В этом смысле памятник можно назвать таким медиа, задача которого — повторение основных смыслов и подтверждение идентичности, но с регулярностью не во времени, как пресса, радио или телевидение, а в пространстве.
Функция исторического памятника — наделение исторического события смыслом и оценкой. В случае военного мемориала задача усложняется тем, что "увековечиванию" и визуализации подлежит не только событие, но и непременно сопутствующая ему смерть. И этот факт диктует новое, уже четвертое время памятника, которое лежит за пределами конкретной исторической эпохи, но относится к общечеловеческому восприятию смерти, и особенно смерти на войне — то есть к вечности.
Надо сказать, что два советских военных мемориала, крупнейшие и наиболее ранние (Брестская крепость и Мамаев курган) были спроектированы в 1965-67-е годы и, следовательно, не имели отношения к опыту самой войны. Их создавали архитекторы, учившиеся в 1920-30-е годы. Основные мотивы монументов, которые мы можем видеть и сегодня, были разработаны еще в 1920-е годы в связи с массовой установкой памятников героям революции и реализацией ленинского "плана монументальной пропаганды". Выходит, не реальный исторический опыт 1940-х, а более ранние образы героической смерти стали источником для этих памятников.
Похожие формы обнаружатся в периоде французского революционного искусства конца XVIII века, а затем — романтизма начала XIX. Тогда и формируется современный, пугающий образ смерти, которому обильно сопутствует мистика. В свою очередь интерес романтизма и постромантизма приводит нас к готическому Средневековью или к древней культуре германских народов. А эти последние и вовсе растворяются в бесписьменной, плохо сохранившейся культуре. Попробуем чуть подробнее определить круг возможных источников и обратимся к мотиву смерти и умирания в памятниках.
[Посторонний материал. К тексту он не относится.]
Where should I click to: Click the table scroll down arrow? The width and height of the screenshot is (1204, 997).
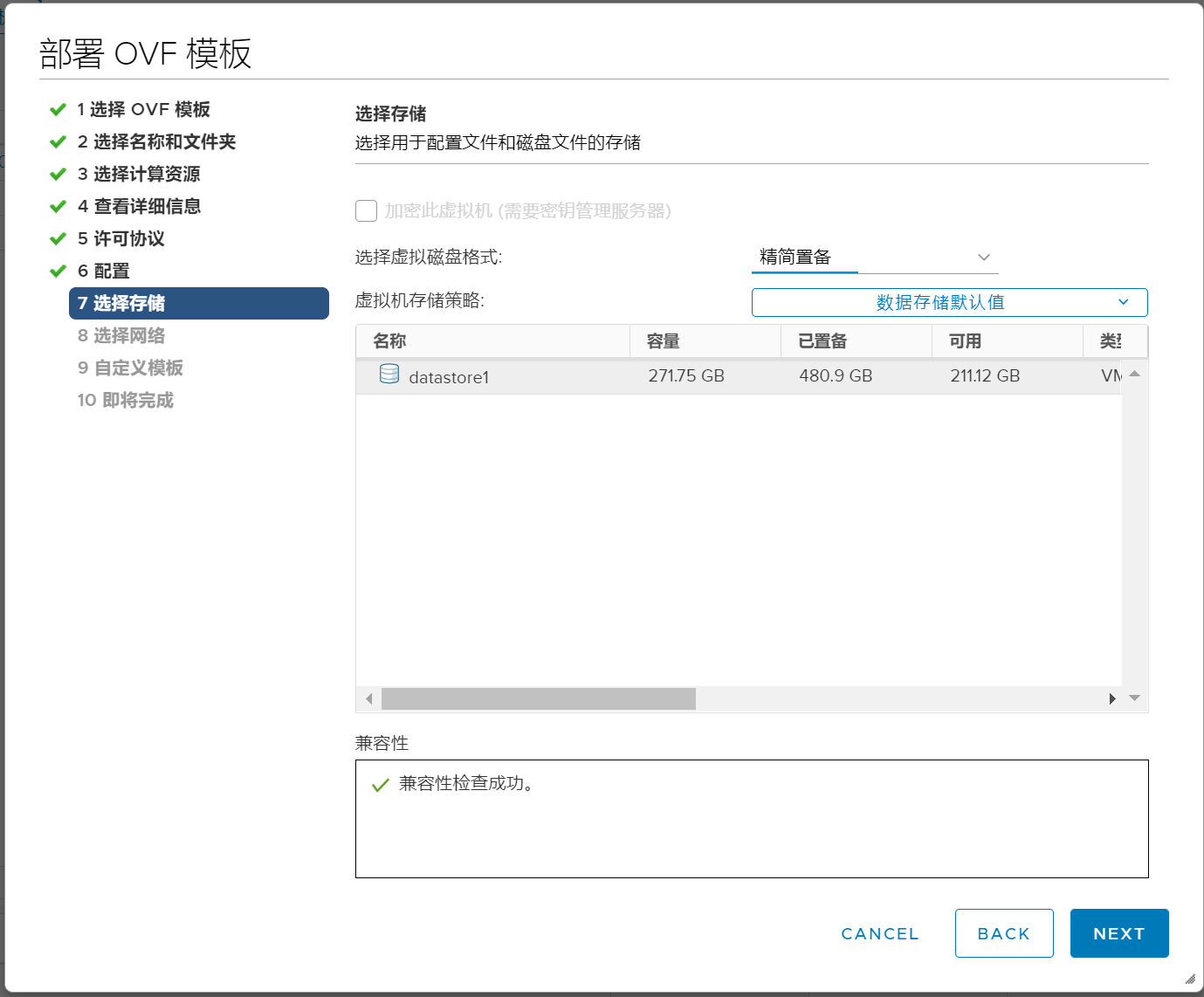1134,698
По сути дела, в советских военных памятниках существовало всего два типа солдата: стоящий в траурной позе, с оружием, знаменем или венком или же героически умирающий — падающий, иногда с гранатой в руке. При ближайшем рассмотрении можно выделить еще один тип, не относящийся прямо ни к первому, ни ко второму: это солдат, который словно вмурован в камень или стену, который только частично виден зрителю (остальные, воображаемые части тела находятся внутри камня или стены) и который как бы "вылезает", "выходит" из этого камня или стены, а иногда вырастает из-под земли. Эти образы подтверждаются официальными текстами. Так, в путеводителе по Мамаеву кургану написано: "В центре зала, словно из земли, вытягивается рука с факелом Вечного огня — символа жизни, который нам протянули те, кто шел на смерть и вечно спит рядом в братских могилах защитников Сталинграда".
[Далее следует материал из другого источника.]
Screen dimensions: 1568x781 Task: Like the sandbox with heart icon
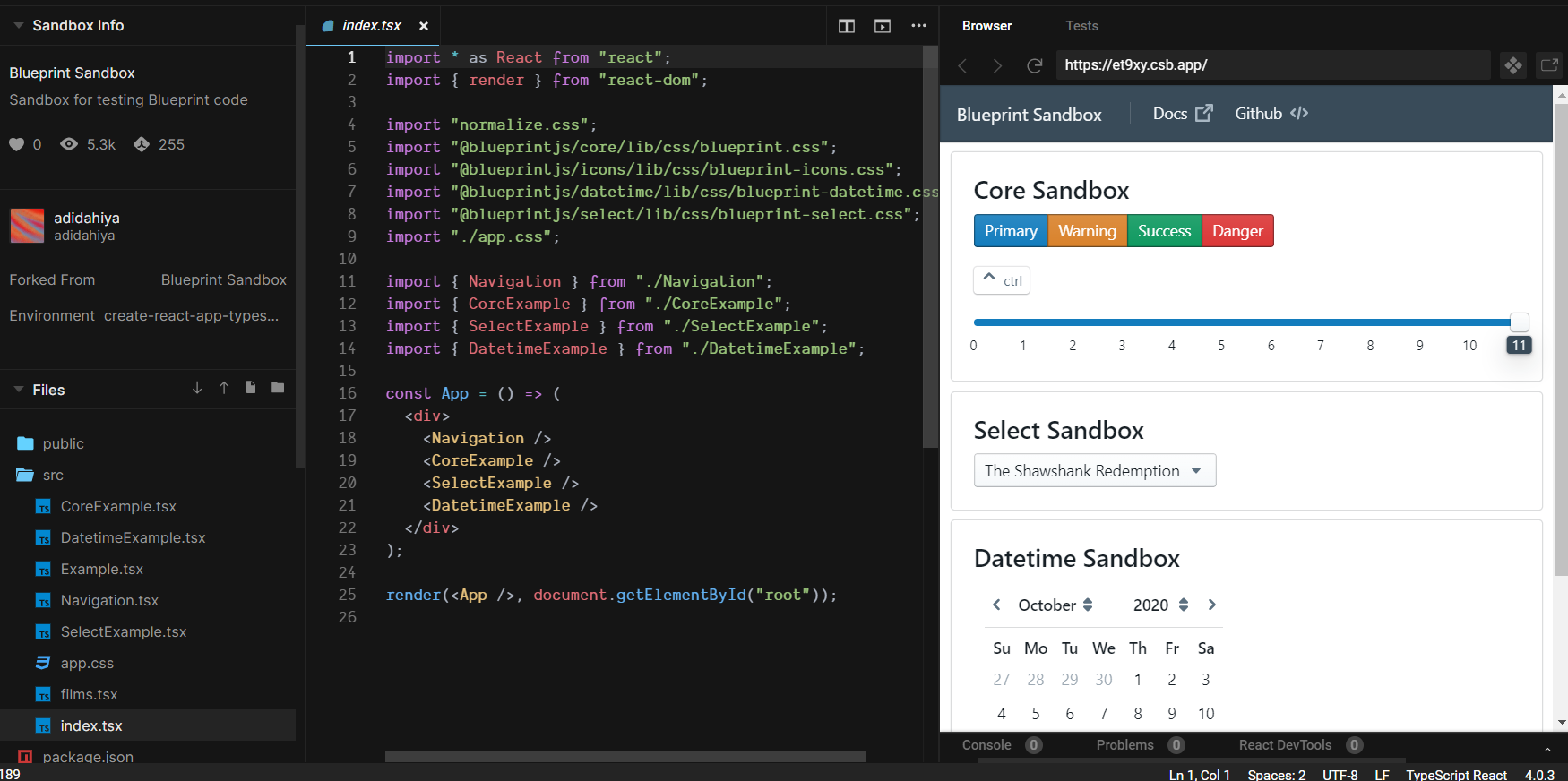pos(17,144)
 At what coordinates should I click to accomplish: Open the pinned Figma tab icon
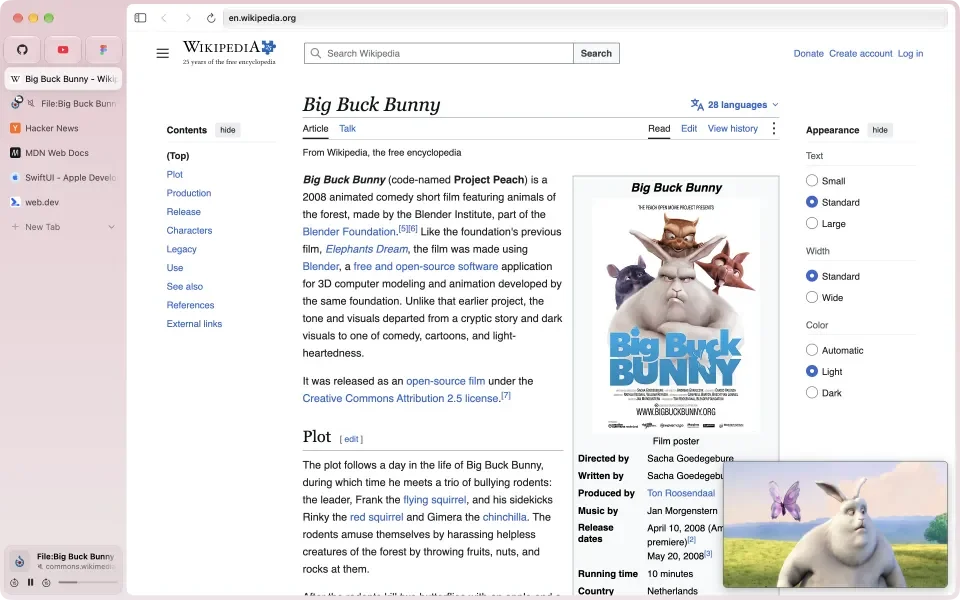103,50
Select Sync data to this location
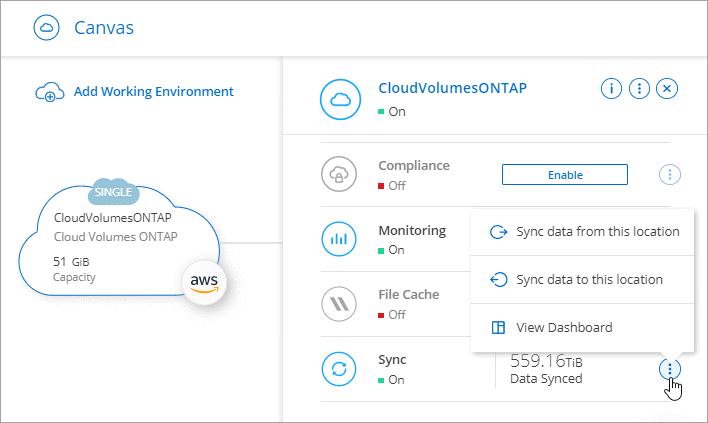Image resolution: width=708 pixels, height=423 pixels. pyautogui.click(x=589, y=280)
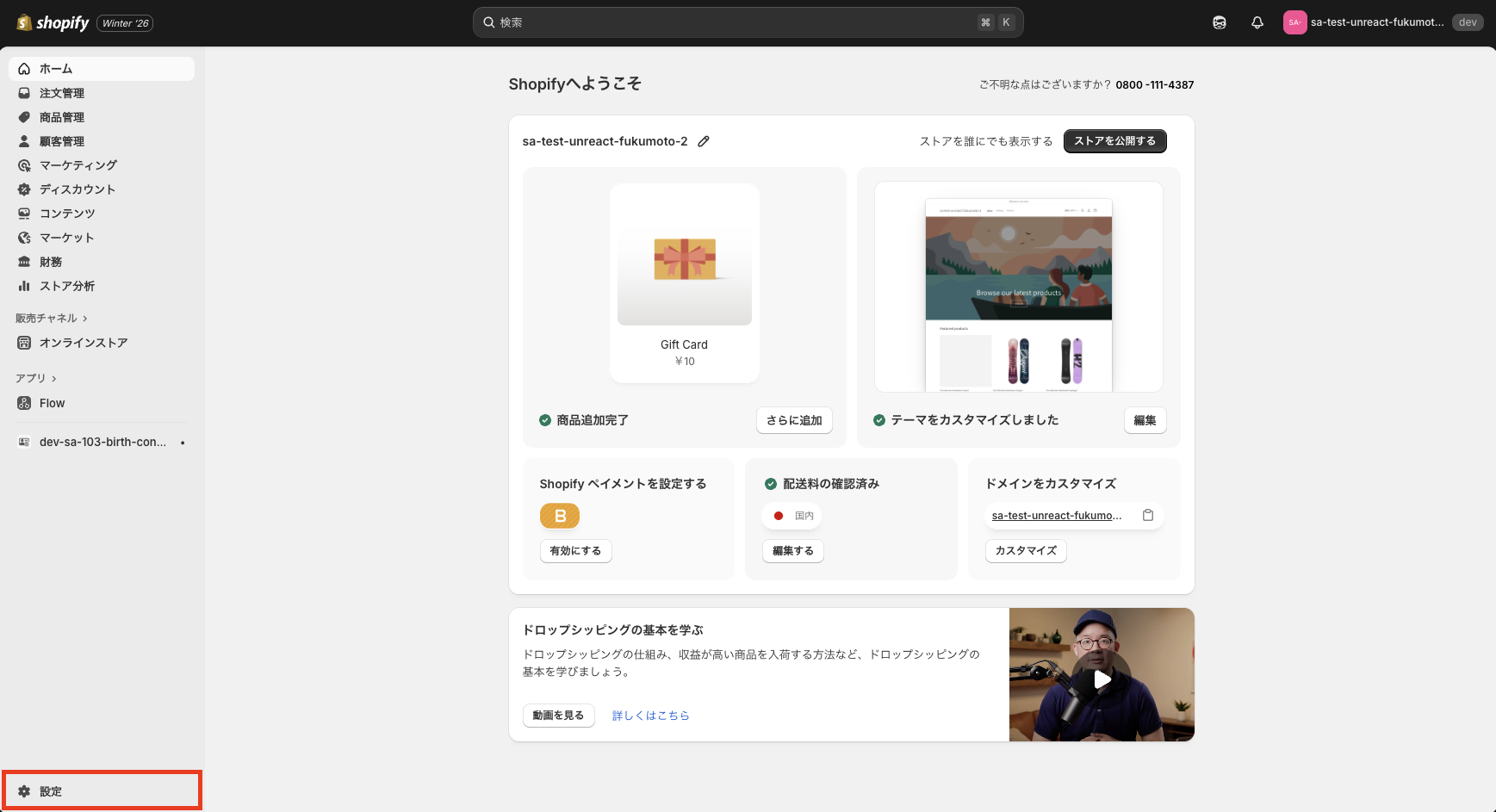This screenshot has height=812, width=1496.
Task: Click the Shopify logo
Action: [52, 22]
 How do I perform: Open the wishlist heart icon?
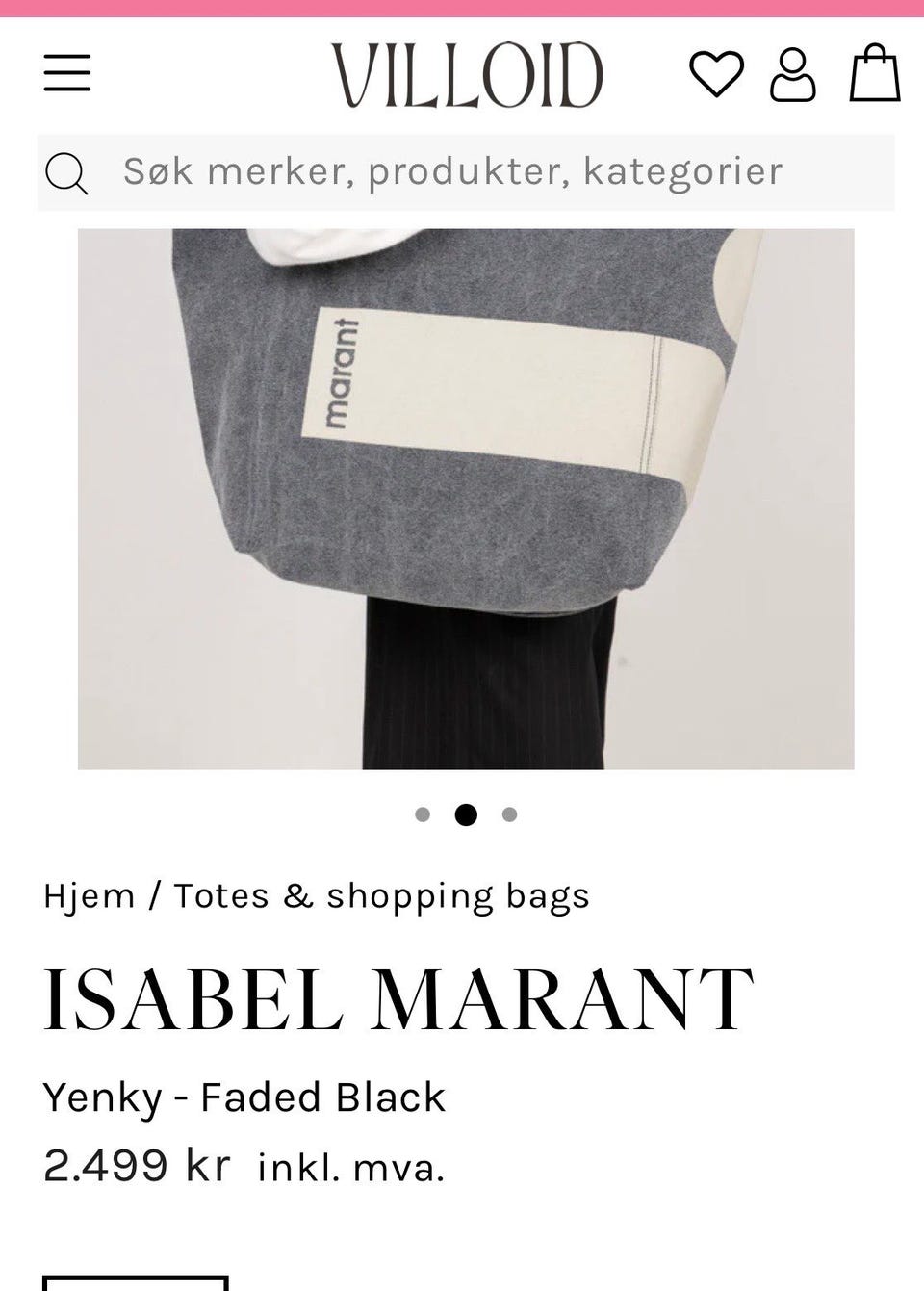(716, 74)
Эти солдаты умерли "не до конца", они — ни живые, ни мертвые. И это — интернациональный образ, представленный во всех западных мемориальных традициях.
Возможно, наиболее последовательно потусторонние мотивы проявились в памятниках периода Веймарской республики, посвященных Первой мировой войне. В них можно проследить и более древнюю традицию, которая берет начало, например, в готических "химерах" и "горгульях". Но самое главное сообщение веймарских памятников, как писал немецкий исследователь Кристиан Эсрендт, — идея реванша и отмщения. На мюнхенском мемориале павшим в Первой мировой войне так и написано: "Они еще восстанут".
В традиционных культурах существовали четкие представления о "правильной" и "неправильной" смерти. Речь идет о так называемых "заложенных" ("заложных") мертвецах, подробно описанных русским этнографом Д.К. Зелениным. Суть этого поверья — в том, что рано (и поэтому "неправильно") умершие люди "доживают" свой срок среди живых, не дойдя до "того света". Они умерли "не своей смертью", не являются ни мертвыми, ни живыми, обладая особым статусом полуживых. Заложных мертвецов, как свидетельствует литературный и фольклорный материал, собранный Зелениным и его последователями, не принимает земля, они легко выкапываются обратно (оттого они и "заложные" — их забрасывают камнями и сучьями), после чего могут причинить живущим большие неприятности (губят скот, насылают засуху, иногда даже убивают людей). Одним словом, "неправильно умершие", опасные для жизни и для общества, являются довольно важным компонентом архаической картины мира.
Аналогии таких поверий фольклористы и антропологи наблюдают почти во всех мировых культурах. Городские легенды, связанные с "оживающими" мертвецами, существуют и по сей день. Вот что можно прочитать по этому поводу у Д. Хармса: "Покойники... — народ неважный. Их зря называют покойники, они скорее беспокойники. За ними надо следить и следить. Спросите любого сторожа из мертвецкой. Вы думаете, он для чего поставлен там? Только для одного: следить, чтобы покойники не расползались".